SOURCE RECORDS section start
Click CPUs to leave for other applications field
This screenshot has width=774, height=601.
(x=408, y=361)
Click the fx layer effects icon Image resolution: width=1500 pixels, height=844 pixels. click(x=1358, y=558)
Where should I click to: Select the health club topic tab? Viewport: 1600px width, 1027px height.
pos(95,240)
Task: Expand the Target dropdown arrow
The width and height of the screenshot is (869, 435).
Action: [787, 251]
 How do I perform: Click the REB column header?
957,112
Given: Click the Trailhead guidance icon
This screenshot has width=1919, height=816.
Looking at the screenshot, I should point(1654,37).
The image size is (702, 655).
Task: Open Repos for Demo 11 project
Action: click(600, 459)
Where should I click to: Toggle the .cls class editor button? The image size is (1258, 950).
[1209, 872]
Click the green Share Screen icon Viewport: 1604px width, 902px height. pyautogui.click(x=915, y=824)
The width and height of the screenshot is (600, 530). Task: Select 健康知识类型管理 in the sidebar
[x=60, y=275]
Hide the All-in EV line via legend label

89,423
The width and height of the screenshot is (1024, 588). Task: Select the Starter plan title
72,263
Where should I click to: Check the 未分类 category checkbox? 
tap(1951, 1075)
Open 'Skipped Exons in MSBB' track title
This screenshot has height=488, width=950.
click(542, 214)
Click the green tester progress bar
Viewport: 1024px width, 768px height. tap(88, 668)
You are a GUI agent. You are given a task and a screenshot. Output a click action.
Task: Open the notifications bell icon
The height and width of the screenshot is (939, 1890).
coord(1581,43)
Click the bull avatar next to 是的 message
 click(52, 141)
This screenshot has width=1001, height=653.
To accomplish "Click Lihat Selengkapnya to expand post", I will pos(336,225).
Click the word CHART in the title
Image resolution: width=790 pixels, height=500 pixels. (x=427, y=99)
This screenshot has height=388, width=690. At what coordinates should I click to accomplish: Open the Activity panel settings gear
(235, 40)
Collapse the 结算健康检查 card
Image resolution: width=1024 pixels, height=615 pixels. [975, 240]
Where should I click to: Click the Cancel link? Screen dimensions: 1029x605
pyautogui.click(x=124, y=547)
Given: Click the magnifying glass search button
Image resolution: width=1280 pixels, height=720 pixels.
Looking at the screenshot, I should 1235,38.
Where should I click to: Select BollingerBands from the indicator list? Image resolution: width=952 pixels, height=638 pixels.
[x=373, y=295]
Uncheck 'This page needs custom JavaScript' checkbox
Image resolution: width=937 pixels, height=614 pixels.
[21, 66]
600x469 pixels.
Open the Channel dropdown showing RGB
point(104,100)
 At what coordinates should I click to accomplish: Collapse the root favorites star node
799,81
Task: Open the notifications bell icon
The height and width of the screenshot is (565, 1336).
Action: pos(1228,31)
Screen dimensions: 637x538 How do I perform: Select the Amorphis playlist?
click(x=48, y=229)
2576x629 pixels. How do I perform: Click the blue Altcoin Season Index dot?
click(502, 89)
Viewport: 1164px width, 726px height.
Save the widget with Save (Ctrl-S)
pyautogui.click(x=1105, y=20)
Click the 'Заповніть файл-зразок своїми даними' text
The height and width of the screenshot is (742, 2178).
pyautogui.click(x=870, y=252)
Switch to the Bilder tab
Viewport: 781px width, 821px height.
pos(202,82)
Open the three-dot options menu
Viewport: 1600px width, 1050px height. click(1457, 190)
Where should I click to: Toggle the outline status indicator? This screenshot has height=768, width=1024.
SOURCE RECORDS section end
Give again each line shown above, keeping every word as it is.

Click CPUs to leave for other applications field
This screenshot has width=774, height=601.
(x=408, y=361)
Click the fx layer effects icon Image resolution: width=1500 pixels, height=844 pixels. click(x=1358, y=558)
Where should I click to: Select the health club topic tab? Viewport: 1600px width, 1027px height.
pos(95,240)
Task: Expand the Target dropdown arrow
The width and height of the screenshot is (869, 435).
Action: [787, 251]
 How do I perform: Click the REB column header?
957,112
Given: Click the Trailhead guidance icon
This screenshot has width=1919, height=816.
Looking at the screenshot, I should point(1654,37).
The image size is (702, 655).
Task: Open Repos for Demo 11 project
Action: click(600, 459)
Where should I click to: Toggle the .cls class editor button? The image size is (1258, 950).
[1209, 872]
Click the green Share Screen icon Viewport: 1604px width, 902px height. pyautogui.click(x=915, y=824)
The width and height of the screenshot is (600, 530). Task: Select 健康知识类型管理 in the sidebar
[x=60, y=275]
Hide the All-in EV line via legend label

89,423
The width and height of the screenshot is (1024, 588). Task: Select the Starter plan title
72,263
Where should I click to: Check the 未分类 category checkbox? 
tap(1951, 1075)
Open 'Skipped Exons in MSBB' track title
This screenshot has height=488, width=950.
click(542, 214)
Click the green tester progress bar
Viewport: 1024px width, 768px height. tap(88, 668)
You are a GUI agent. You are given a task and a screenshot. Output a click action.
Task: Open the notifications bell icon
The height and width of the screenshot is (939, 1890).
coord(1581,43)
Click the bull avatar next to 是的 message
 click(52, 141)
This screenshot has width=1001, height=653.
To accomplish "Click Lihat Selengkapnya to expand post", I will pos(336,225).
Click the word CHART in the title
Image resolution: width=790 pixels, height=500 pixels. (x=427, y=99)
This screenshot has height=388, width=690. At what coordinates should I click to accomplish: Open the Activity panel settings gear
(235, 40)
Collapse the 结算健康检查 card
Image resolution: width=1024 pixels, height=615 pixels. [975, 240]
Where should I click to: Click the Cancel link? Screen dimensions: 1029x605
pyautogui.click(x=124, y=547)
Given: Click the magnifying glass search button
Image resolution: width=1280 pixels, height=720 pixels.
Looking at the screenshot, I should 1235,38.
Where should I click to: Select BollingerBands from the indicator list? Image resolution: width=952 pixels, height=638 pixels.
[x=373, y=295]
Uncheck 'This page needs custom JavaScript' checkbox
Image resolution: width=937 pixels, height=614 pixels.
[21, 66]
600x469 pixels.
Open the Channel dropdown showing RGB
point(104,100)
 At what coordinates should I click to accomplish: Collapse the root favorites star node
799,81
Task: Open the notifications bell icon
The height and width of the screenshot is (565, 1336).
Action: pos(1228,31)
Screen dimensions: 637x538 How do I perform: Select the Amorphis playlist?
click(x=48, y=229)
2576x629 pixels. How do I perform: Click the blue Altcoin Season Index dot?
click(502, 89)
Viewport: 1164px width, 726px height.
Save the widget with Save (Ctrl-S)
pyautogui.click(x=1105, y=20)
Click the 'Заповніть файл-зразок своїми даними' text
The height and width of the screenshot is (742, 2178).
pyautogui.click(x=870, y=252)
Switch to the Bilder tab
Viewport: 781px width, 821px height.
pos(202,82)
Open the three-dot options menu
Viewport: 1600px width, 1050px height. click(1457, 190)
Where should I click to: Toggle the outline status indicator? This screenshot has height=768, width=1024.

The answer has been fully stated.